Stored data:
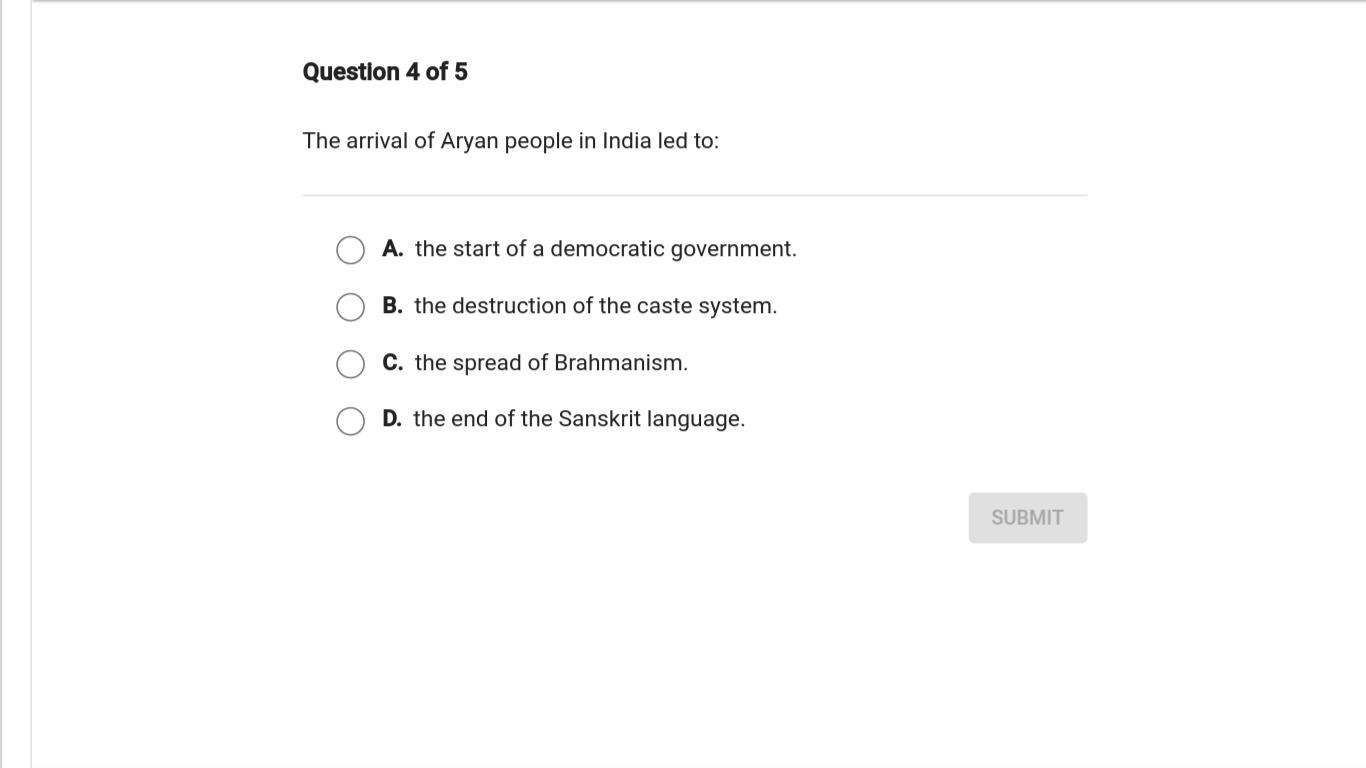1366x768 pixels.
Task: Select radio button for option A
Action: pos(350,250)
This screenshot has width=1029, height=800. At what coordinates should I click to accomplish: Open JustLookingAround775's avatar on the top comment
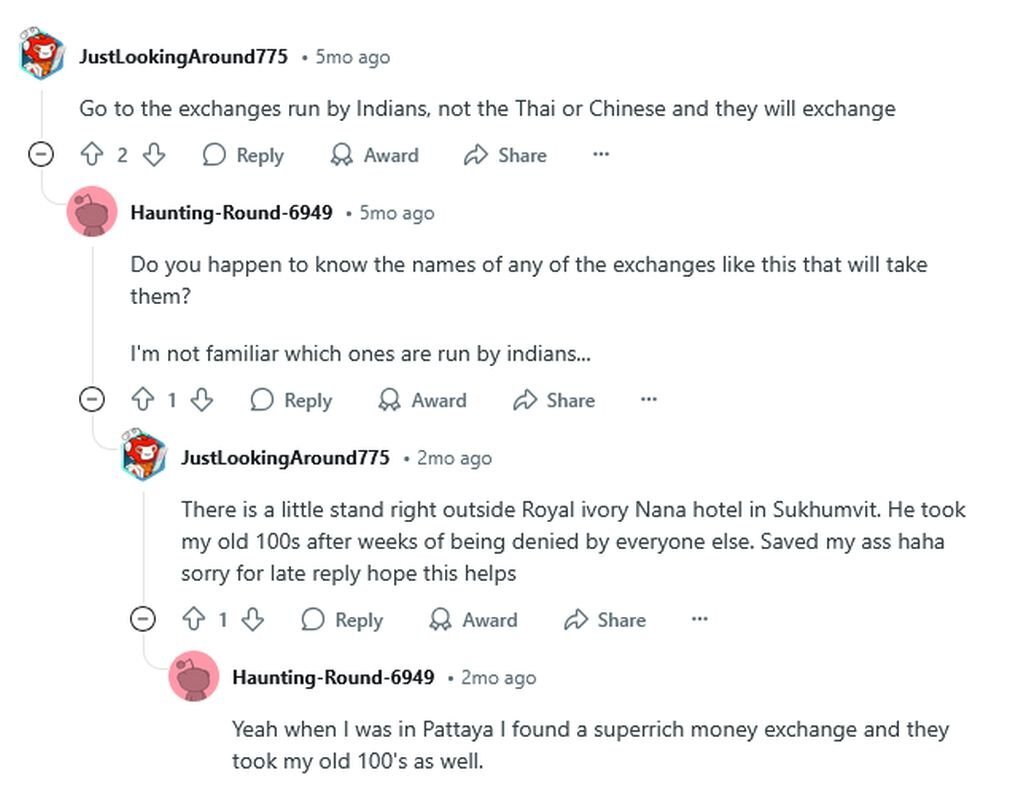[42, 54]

- _Task statement_: With the pictures omitted, print precisely the lines from the one with "This screenshot has" to the final line of the records, both included.

- _The answer_:
This screenshot has width=1029, height=800. At what coordinates should I click to accomplish: Open JustLookingAround775's avatar on the top comment
[42, 54]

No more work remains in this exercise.